[EXCERPTED DATA Boundary: Start]

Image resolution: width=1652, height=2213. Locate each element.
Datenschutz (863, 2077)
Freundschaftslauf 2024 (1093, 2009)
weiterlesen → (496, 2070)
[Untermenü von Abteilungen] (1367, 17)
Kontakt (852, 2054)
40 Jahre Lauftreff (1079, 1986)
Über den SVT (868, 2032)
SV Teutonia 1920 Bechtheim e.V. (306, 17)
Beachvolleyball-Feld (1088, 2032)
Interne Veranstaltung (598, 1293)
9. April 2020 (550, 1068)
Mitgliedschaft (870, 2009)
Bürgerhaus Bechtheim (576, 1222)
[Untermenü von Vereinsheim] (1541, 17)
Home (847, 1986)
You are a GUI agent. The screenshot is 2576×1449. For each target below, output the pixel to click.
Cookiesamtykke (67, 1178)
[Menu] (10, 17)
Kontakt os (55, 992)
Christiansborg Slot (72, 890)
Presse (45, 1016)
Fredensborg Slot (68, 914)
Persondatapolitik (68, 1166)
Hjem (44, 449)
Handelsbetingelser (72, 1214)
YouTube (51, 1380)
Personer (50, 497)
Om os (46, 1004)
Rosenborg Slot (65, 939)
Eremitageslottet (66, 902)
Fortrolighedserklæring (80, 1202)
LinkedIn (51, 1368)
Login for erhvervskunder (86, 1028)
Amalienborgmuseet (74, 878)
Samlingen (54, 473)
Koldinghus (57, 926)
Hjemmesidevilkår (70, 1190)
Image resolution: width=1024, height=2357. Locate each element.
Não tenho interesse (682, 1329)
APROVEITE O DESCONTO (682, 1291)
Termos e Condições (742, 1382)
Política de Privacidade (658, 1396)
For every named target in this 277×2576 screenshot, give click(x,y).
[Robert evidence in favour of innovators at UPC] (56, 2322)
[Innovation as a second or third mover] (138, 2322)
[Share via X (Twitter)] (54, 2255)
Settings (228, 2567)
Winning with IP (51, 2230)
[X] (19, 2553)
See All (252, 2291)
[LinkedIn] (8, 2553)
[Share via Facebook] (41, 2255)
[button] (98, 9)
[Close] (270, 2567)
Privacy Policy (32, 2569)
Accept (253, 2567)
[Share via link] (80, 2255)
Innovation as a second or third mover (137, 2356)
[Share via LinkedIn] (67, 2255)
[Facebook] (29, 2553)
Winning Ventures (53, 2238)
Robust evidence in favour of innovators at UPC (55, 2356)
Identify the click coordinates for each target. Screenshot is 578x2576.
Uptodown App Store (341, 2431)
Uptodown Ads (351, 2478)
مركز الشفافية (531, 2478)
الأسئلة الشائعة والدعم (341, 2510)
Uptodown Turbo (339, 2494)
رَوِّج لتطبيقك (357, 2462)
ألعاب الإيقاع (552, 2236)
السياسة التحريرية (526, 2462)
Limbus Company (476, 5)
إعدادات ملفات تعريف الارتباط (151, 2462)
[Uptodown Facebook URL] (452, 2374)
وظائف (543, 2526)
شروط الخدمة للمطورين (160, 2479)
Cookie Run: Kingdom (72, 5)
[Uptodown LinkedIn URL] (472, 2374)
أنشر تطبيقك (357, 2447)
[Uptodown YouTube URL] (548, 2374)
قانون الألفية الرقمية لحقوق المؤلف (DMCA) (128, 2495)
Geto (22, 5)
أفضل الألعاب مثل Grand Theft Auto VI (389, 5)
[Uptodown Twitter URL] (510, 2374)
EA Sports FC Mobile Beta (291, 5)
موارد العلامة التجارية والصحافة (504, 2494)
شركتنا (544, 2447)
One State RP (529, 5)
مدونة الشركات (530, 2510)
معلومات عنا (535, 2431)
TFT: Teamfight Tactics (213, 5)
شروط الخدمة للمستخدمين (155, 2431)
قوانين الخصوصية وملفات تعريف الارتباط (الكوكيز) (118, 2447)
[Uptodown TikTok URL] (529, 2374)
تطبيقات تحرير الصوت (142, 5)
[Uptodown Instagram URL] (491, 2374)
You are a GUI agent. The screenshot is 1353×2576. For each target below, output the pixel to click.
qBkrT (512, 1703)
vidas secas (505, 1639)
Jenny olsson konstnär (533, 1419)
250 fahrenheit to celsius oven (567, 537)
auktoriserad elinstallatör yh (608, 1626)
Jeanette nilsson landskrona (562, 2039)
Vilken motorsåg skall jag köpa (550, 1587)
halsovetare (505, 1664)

[EXCERPTED DATA Boundary: End]

TASK DESCRIPTION: Exactly reproduce the lines that run from the line with "رَوِّج لتطبيقك (357, 2462)" through the last line of the records, inclusive.

SOLUTION TO THE EXERCISE:
رَوِّج لتطبيقك (357, 2462)
ألعاب الإيقاع (552, 2236)
السياسة التحريرية (526, 2462)
Limbus Company (476, 5)
إعدادات ملفات تعريف الارتباط (151, 2462)
[Uptodown Facebook URL] (452, 2374)
وظائف (543, 2526)
شروط الخدمة للمطورين (160, 2479)
Cookie Run: Kingdom (72, 5)
[Uptodown LinkedIn URL] (472, 2374)
أنشر تطبيقك (357, 2447)
[Uptodown YouTube URL] (548, 2374)
قانون الألفية الرقمية لحقوق المؤلف (DMCA) (128, 2495)
Geto (22, 5)
أفضل الألعاب مثل Grand Theft Auto VI (389, 5)
[Uptodown Twitter URL] (510, 2374)
EA Sports FC Mobile Beta (291, 5)
موارد العلامة التجارية والصحافة (504, 2494)
شركتنا (544, 2447)
One State RP (529, 5)
مدونة الشركات (530, 2510)
معلومات عنا (535, 2431)
TFT: Teamfight Tactics (213, 5)
شروط الخدمة للمستخدمين (155, 2431)
قوانين الخصوصية وملفات تعريف الارتباط (الكوكيز) (118, 2447)
[Uptodown TikTok URL] (529, 2374)
تطبيقات تحرير الصوت (142, 5)
[Uptodown Instagram URL] (491, 2374)
You are a GUI agent. The screenshot is 1353×2576. For each target below, output the pixel to click.
qBkrT (512, 1703)
vidas secas (505, 1639)
Jenny olsson konstnär (533, 1419)
250 fahrenheit to celsius oven (567, 537)
auktoriserad elinstallatör yh (608, 1626)
Jeanette nilsson landskrona (562, 2039)
Vilken motorsåg skall jag köpa (550, 1587)
halsovetare (505, 1664)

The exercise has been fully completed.